(Stored data)
Start of Block
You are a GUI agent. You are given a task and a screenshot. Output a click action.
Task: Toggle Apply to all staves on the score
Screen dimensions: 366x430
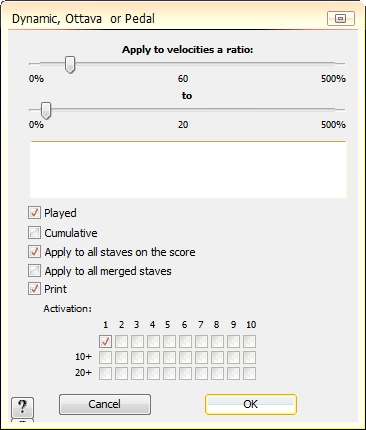tap(34, 252)
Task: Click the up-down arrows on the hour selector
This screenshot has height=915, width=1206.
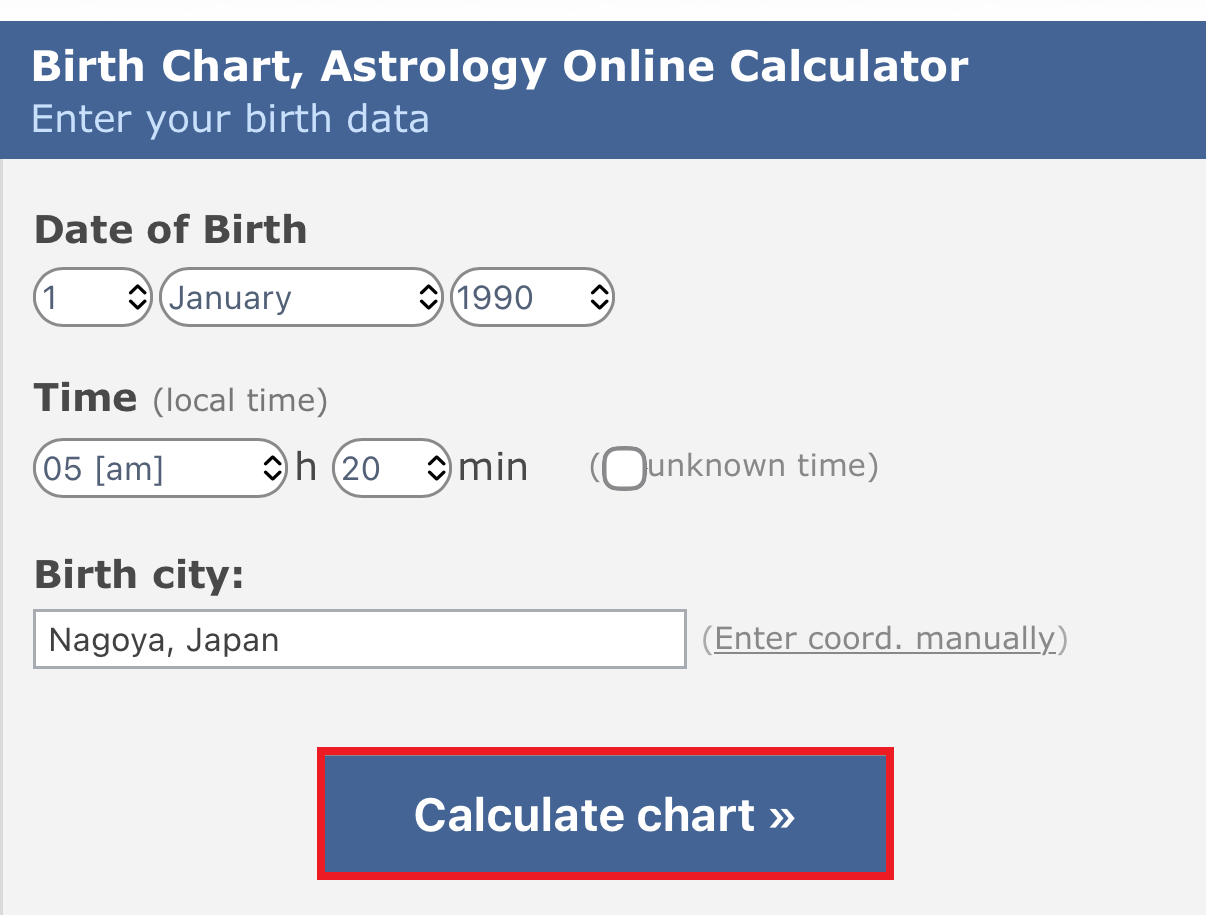Action: [x=272, y=468]
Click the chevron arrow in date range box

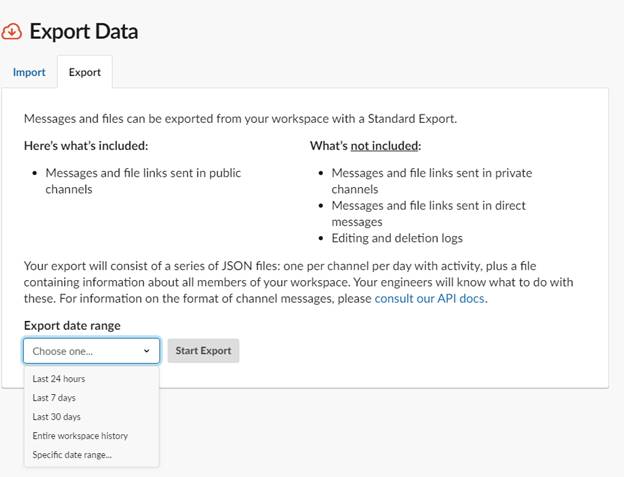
End of Block
Instructions for the task: Only the text of the records belongs in your answer, copied exactly as it appears above.

Response to this task:
You are a GUI agent. You are given a task and a screenshot. Output a click action.
Task: Toggle Apply to all staves on the score
Screen dimensions: 366x430
tap(34, 252)
Task: Click the up-down arrows on the hour selector
This screenshot has height=915, width=1206.
Action: [x=272, y=468]
Click the chevron arrow in date range box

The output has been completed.